---- PAGE EXTRACT

Scientific classification
- Kingdom: Animalia
- Phylum: Chordata
- Class: Aves
- Order: Passeriformes
- Family: Thamnophilidae
- Genus: Cercomacra
- Species: C. brasiliana
- Binomial name: Cercomacra brasiliana Hellmayr, 1905

= Rio de Janeiro antbird =

- Genus: Cercomacra
- Species: brasiliana
- Authority: Hellmayr, 1905
- Conservation status: NT

Species of bird

The Rio de Janeiro antbird (Cercomacra brasiliana) is a Near Threatened species of bird in subfamily Thamnophilinae of family Thamnophilidae, the "typical antbirds". It is endemic to Brazil.

==Taxonomy and systematics==

The Rio de Janeiro antbird is monotypic. Its closest relatives within genus Cercomacra have not been determined.

==Description==

The Rio de Janeiro antbird is 13 to 14 cm long. Adult males are mostly gray, with darker upperparts and paler underparts. They have a white patch between their scapulars, a hidden white patch under the scapulars, and white tips on their wing coverts. Their tail is blackish gray with narrow white tips on the feathers. Their wings have a brown tinge. Females have olive-brown upperparts with a whitish area around their eye, a minimal white interscapular patch, and a grayer rump. Their wings are darker than their back. Their tail is pale olivaceous brown. Their throat and underparts are bright ochraceous tawny.

==Distribution and habitat==

The Rio de Janeiro antbird is found in southeastern Brazil from southeastern Bahia south through eastern Minas Gerais and Espírito Santo into Rio de Janeiro state. It inhabits the dense understorey to mid-storey of secondary evergreen forest and particularly favors areas with abundant tangles of vines. In elevation it occurs from near sea level to about 950 m.

--------
---- LISTED RECORDS

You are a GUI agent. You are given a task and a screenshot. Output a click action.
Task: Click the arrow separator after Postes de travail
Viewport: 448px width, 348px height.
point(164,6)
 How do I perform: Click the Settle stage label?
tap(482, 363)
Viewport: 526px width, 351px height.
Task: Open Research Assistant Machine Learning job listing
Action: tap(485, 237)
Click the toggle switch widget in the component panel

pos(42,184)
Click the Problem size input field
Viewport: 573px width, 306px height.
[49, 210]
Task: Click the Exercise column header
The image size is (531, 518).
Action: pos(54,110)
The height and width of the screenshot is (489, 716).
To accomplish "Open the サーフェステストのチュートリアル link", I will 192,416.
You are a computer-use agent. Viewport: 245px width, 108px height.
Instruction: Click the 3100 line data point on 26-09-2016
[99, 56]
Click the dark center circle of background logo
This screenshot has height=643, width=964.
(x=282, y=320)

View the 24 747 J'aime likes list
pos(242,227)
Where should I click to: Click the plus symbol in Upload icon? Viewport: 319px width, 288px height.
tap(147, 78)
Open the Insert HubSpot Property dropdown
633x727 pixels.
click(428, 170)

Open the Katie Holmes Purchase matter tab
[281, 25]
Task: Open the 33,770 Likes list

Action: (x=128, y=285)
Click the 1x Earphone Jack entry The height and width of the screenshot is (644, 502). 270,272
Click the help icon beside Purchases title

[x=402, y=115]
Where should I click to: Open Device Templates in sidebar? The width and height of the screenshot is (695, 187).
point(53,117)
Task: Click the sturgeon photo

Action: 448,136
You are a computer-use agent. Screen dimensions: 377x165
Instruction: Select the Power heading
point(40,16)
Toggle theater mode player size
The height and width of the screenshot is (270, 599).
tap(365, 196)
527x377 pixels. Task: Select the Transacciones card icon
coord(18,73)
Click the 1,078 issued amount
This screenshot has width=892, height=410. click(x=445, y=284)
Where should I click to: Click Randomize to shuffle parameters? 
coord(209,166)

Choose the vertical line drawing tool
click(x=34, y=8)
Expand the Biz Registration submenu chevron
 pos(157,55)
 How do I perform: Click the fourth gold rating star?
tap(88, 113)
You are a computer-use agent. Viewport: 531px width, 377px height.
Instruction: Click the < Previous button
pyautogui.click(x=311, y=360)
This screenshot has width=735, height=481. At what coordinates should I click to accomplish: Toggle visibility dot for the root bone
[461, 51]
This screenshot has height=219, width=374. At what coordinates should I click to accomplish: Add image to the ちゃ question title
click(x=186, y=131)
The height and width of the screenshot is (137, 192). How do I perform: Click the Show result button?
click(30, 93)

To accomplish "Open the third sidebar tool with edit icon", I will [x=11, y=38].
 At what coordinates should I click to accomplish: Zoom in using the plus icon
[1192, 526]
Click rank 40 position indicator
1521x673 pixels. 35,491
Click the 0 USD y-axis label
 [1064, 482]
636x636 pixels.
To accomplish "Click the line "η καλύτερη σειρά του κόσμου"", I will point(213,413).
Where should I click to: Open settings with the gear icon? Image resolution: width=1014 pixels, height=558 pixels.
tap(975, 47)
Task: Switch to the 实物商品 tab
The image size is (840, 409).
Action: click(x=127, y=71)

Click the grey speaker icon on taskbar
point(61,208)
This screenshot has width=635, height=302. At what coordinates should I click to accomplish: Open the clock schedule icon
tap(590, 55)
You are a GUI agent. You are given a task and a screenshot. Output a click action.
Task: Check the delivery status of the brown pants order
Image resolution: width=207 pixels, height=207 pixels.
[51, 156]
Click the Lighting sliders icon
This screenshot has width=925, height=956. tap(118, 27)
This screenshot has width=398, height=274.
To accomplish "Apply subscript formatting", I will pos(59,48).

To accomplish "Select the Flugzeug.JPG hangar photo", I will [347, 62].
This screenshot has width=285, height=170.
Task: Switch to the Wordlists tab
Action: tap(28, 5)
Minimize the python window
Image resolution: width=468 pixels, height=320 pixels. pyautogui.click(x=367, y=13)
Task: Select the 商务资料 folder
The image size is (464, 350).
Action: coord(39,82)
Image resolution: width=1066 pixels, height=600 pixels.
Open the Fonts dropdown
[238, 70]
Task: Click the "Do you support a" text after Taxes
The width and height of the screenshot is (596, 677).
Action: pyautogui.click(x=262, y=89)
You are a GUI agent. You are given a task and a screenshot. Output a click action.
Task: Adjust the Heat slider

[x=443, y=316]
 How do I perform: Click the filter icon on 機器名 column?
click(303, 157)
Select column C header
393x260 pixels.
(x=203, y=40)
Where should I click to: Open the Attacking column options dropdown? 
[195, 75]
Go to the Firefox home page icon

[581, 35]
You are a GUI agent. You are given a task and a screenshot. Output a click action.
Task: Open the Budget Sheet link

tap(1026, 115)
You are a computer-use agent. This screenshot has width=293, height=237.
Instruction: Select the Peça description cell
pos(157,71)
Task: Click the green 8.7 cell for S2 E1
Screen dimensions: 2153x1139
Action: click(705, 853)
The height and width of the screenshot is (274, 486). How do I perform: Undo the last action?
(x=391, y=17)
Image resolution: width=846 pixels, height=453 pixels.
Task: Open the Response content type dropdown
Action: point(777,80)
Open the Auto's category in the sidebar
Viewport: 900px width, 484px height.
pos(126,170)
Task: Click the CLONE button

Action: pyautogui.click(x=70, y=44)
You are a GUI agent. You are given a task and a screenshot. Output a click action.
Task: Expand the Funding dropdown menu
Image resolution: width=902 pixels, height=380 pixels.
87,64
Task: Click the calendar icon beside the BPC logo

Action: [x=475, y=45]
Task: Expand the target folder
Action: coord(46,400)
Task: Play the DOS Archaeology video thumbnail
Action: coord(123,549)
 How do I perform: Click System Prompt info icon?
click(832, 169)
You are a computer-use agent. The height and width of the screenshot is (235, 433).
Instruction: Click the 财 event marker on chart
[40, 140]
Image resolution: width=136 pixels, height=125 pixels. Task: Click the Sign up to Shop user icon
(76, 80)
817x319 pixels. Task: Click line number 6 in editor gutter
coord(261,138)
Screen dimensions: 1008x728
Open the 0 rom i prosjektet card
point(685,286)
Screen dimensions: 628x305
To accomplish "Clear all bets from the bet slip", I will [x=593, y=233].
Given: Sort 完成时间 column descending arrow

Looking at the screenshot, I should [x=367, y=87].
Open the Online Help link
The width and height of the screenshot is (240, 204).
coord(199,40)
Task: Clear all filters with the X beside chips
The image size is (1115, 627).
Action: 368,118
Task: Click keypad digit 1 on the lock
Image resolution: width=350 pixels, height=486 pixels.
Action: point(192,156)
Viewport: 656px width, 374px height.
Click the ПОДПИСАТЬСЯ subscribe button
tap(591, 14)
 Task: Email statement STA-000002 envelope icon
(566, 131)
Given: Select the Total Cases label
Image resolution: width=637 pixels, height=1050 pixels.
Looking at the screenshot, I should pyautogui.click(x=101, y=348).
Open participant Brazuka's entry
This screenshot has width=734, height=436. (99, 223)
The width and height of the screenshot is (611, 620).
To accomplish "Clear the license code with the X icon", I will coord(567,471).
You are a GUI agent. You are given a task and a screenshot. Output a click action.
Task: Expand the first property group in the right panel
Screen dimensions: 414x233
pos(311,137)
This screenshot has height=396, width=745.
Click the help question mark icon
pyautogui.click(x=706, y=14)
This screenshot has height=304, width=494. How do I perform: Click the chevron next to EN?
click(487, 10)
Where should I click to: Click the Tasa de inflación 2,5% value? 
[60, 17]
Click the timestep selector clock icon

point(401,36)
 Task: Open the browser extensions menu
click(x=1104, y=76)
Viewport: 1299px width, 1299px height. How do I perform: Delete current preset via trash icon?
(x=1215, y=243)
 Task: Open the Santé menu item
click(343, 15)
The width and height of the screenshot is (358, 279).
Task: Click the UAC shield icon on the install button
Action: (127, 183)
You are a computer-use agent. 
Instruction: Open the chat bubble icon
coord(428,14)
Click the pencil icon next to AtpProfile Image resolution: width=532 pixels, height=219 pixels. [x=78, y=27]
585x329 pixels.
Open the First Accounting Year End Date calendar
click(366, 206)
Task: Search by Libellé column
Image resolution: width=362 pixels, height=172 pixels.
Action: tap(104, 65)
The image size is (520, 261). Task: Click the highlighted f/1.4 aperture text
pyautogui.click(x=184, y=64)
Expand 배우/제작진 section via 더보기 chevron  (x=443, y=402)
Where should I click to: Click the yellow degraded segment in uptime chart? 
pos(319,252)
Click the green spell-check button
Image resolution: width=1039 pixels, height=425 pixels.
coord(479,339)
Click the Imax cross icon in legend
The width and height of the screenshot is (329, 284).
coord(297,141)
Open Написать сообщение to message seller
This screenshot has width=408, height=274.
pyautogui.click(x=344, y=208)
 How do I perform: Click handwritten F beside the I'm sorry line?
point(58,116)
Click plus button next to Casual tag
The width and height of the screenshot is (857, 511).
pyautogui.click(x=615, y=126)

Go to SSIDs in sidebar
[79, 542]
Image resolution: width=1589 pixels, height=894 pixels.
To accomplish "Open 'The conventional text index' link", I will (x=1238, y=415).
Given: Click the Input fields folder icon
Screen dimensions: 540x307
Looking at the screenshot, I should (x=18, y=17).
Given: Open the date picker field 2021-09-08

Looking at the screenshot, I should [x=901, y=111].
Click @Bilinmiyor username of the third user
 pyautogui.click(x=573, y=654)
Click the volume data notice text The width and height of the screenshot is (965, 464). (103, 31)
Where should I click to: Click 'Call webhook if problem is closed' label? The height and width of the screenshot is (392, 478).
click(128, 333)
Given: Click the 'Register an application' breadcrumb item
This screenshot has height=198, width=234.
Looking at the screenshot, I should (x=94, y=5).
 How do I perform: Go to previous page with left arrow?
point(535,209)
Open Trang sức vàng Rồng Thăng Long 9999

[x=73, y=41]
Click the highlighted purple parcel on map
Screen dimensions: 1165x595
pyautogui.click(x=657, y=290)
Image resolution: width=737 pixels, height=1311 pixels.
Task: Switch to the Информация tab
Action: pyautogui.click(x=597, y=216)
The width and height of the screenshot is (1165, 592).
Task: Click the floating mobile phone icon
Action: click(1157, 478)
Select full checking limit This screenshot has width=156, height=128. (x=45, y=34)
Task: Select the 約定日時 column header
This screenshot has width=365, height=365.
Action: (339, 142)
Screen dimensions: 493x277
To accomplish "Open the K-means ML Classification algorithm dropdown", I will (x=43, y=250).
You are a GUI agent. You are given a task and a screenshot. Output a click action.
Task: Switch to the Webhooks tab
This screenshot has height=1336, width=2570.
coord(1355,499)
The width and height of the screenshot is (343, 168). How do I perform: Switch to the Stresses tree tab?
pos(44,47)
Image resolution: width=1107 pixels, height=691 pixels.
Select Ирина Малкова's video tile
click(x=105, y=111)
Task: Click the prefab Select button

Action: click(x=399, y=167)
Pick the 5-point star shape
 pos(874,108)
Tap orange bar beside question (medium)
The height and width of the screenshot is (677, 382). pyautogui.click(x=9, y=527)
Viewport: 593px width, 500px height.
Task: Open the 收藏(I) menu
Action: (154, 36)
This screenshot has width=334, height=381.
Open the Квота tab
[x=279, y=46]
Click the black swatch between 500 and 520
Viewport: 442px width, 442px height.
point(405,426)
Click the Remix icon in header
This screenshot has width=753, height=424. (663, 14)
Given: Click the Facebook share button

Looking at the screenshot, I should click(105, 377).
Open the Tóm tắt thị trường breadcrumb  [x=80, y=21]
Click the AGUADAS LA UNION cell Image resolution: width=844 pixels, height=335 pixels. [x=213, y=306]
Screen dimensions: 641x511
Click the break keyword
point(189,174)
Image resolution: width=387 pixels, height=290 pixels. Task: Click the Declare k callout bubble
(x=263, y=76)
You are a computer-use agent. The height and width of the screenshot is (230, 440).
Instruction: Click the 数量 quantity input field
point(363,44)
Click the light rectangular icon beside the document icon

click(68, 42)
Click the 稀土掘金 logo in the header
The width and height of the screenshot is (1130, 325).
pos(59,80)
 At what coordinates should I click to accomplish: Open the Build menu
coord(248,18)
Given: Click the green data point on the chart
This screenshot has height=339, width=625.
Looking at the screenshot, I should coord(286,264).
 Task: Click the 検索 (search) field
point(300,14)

--------

EXERCISE 1 – Print the passage of the antbird text from "The Rio de Janeiro antbird is monotypic." up to and including "bright ochraceous tawny.".
EXERCISE 2 – Proceed with the text on the Rio de Janeiro antbird, picking up after its final sentence.
The lines have no connection to the text about the Rio de Janeiro antbird.

WRITTEN REPLY 1 –
The Rio de Janeiro antbird is monotypic. Its closest relatives within genus Cercomacra have not been determined.

==Description==

The Rio de Janeiro antbird is 13 to 14 cm long. Adult males are mostly gray, with darker upperparts and paler underparts. They have a white patch between their scapulars, a hidden white patch under the scapulars, and white tips on their wing coverts. Their tail is blackish gray with narrow white tips on the feathers. Their wings have a brown tinge. Females have olive-brown upperparts with a whitish area around their eye, a minimal white interscapular patch, and a grayer rump. Their wings are darker than their back. Their tail is pale olivaceous brown. Their throat and underparts are bright ochraceous tawny.

WRITTEN REPLY 2 –
==Behavior==
===Movement===

The Rio de Janeiro antbird is believed to be a year-round resident throughout its range.

===Feeding===

The Rio de Janeiro antbird's diet has not been detailed but is known to be primarily insects; it probably also includes spiders. Individuals, pairs, and family groups usually forage between about 1 and 6 m above the ground. They hop through vine tangles and other dense vegetation and usually take prey by gleaning and lunging from a perch, and also with short flutter-flights. They occasionally briefly join mixed-species feeding flocks that pass through their territory but are not known to follow army ants.

===Breeding===

The Rio de Janeiro antbird's eggs are light brown covered with dark brown spots and flecks. Nothing else is known about the species' breeding biology.

===Vocalization===

The male Rio de Janeiro antbird's song is "2–4 rapidly delivered, abrupt, barely audible notes followed by [a] longer...harsh note". Females simultaneously sing irregularly repeated "notes sounding like 'cup' ". The species' calls include "a rapidly delivered series of short notes, first note more emphatic, and frequency-modulated versions of loudsong notes".

==Status==

The IUCN originally in 1988 assessed the Rio de Janeiro antbird as Threatened and since 2004 as Near Threatened. It has a limited range and its estimated population of between 10,000 and 20,000 mature individuals is believed to be decreasing. "Although presumably threatened by deforestation...this species's [sic] apparent tolerance of secondary habitats...may reduce the impact of habitat degradation and fragmentation, and where the species occurs it does appear to show resilience to forest fragmentation." It is patchily distributed and considered generally rare to uncommon though locally common.